Title : Chromosome aberrations of hematologic neoplasm in Thailand : A prospective study of 1,248 consecutive cases

Researcher : Kangwanpong D 1,4, Atichartakarn V 2 , Jootar S 2 , Apibal S 1 , Eurvivatsakul P 3,Puranakanitstha C 1, Kawewong H 4.

Office of Researche : 1 Human Genetics Unit, Department of Pathology,

2 Department of Medicine, Faculty of Medicine, Ramathibodi Hospital, Mahidol University, Bangkok 10400.

3 Department of Pathology, Faculty of Medicine, Srinakarinvirot University, Bangkok 10400.

4 Department of Biology, Faculty of Science, Chiang Mai University, Chiang Mai 50202.


1,248 consecutive cases of hematologic neoplasm, diagnosed according to the FAB classification at the Department of Medicine during the period between January 1986 and December 1995, were analyzed cytogenetically by GTG and QFQ banding techniques according to the ISCN 1984 at Human Genetics Unit, Department of Pathology. Of the total 1,248 cases, only 1,171 cases were successfully karyotyped. These cases comprised of 530 ANLL, 80 ALL, 322 CML, 3 CLL, 5 CMMoL, 84 lymphoma and 147 MDS. The age of patients range between less than 1 year old and 72 years old. The main age group observed in all type of neoplasm with chromosome aberration was 20-39 years which included 15.2% of all patients. Male and female patients were equal (ratio 1:1) in occurrence both for the total number and the number with chromosome aberrations.

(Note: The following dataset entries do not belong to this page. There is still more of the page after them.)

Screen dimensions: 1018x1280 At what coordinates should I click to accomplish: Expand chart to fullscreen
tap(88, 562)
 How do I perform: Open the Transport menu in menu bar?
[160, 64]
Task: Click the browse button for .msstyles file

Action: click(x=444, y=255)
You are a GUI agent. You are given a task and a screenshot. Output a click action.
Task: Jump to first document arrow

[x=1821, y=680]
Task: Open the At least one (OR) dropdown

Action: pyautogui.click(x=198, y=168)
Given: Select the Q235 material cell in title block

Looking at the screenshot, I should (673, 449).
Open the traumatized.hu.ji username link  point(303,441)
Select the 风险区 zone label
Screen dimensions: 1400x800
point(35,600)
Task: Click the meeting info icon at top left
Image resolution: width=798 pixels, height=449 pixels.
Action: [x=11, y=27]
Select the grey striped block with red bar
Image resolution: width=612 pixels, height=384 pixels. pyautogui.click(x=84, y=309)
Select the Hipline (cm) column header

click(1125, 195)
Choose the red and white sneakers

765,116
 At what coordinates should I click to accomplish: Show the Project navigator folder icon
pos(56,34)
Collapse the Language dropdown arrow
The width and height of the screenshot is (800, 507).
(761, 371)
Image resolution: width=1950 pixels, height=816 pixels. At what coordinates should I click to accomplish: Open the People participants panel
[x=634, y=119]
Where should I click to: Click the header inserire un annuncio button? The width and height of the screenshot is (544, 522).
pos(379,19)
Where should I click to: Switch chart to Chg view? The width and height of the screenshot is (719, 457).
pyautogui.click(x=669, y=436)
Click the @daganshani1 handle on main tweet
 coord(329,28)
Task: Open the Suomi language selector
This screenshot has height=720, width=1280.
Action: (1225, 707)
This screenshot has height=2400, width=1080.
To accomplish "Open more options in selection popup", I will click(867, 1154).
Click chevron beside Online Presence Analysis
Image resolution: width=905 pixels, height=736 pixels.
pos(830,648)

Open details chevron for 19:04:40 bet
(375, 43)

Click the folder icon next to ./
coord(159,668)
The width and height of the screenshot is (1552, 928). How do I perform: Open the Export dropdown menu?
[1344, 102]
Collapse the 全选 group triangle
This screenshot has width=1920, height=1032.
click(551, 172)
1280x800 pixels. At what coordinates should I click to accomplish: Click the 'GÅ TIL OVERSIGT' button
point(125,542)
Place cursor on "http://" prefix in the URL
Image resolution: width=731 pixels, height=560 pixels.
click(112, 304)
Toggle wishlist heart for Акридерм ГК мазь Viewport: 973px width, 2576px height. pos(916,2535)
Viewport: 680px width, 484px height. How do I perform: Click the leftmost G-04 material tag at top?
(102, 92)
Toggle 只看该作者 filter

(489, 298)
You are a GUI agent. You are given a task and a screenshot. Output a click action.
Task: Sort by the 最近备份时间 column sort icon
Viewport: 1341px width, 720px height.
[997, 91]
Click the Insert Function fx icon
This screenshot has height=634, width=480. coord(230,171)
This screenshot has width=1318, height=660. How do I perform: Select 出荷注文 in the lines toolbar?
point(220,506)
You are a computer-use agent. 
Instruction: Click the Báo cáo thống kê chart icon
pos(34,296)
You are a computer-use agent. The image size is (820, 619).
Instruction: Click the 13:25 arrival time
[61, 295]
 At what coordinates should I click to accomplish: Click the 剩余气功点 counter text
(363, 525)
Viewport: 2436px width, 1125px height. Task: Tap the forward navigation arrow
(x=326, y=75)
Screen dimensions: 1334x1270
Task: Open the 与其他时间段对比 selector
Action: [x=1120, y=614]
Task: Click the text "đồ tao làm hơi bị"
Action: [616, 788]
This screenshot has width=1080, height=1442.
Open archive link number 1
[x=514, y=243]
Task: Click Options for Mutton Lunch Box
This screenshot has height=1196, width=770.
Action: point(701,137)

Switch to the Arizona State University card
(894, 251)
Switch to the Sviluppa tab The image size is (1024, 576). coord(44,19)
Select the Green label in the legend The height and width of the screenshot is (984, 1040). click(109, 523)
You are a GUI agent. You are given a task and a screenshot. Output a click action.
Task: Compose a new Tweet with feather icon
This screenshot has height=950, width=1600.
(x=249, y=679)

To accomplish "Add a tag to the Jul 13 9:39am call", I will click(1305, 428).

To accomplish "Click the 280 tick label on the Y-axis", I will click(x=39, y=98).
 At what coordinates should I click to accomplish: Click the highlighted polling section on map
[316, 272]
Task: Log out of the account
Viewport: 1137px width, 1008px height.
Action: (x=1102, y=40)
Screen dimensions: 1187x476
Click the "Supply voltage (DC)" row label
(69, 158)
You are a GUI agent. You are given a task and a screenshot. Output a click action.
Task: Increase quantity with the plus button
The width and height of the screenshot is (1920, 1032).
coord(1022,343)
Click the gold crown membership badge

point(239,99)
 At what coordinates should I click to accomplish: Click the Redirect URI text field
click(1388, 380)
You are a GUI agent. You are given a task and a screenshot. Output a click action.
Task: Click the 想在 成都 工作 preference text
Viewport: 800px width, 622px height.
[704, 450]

Chromosome aberrations were found differently in each type of neoplasm. 43.2% of abnormal karyotypes were detected in ANLL, 35.0% in ALL, 80.1% in CML, 32.1% in lymphoma and 29.9% in MDS. For CLL and CMMoL, only small number of patients (total of 8 cases) were diagnosed and all (100%) were successfully karyotyped with 2 chromosome aberration cases. In ANLL, the aberrations specifically associated with the hematologic subtypes were t(8;21)(q22;q22) and M2 with specificity of 0.77 and rather high frequent loss of either X or Y; t(15;17)(q22;q11-21) and M3 with specificity of 0.45 as well as inv(16)(p13q22) and M4 with eosinophilia (specificity = 1). The aberration in the latter case was found to be 9.7% of all M4 subtype. The specific chromosomal change predominantly t(9;22)(q34;q11) was observed in ALL. The others were t(4;11)(q21;q23), +21 and hyperdiploidy with modal number of >50 chromosomes. In CML the majority of aberrations was the standard t(9;22)(q34;q11), therein only 5.6% had the variant/complex translocation involved 3 or 4 chromosomes. Related abnormal clones were detected in 9.8% of cases which mostly were in blastic crisis. The additional abnormal chromosomes were +22q-, i(17q), +8 and +19. The most specific rearrangement detected in lymphoma was t(8;14)(q24;q32) in Burkitt’s lymphoma. Common chromosome changes in MDS were –7, +8 and del(5q) in order of decreasing frequency of 25%, 15.9% and 11.4%. In most of the cases the aberration occurred solely.

Of the cases presented in this report, there was an agreeable result with those of previous publications. The cytogenetic investigations of neoplastic cells are, in principle, important for determining the characteristics karyotypic profile of a given tumor type and this information can be implemented both to clinical application and basic research.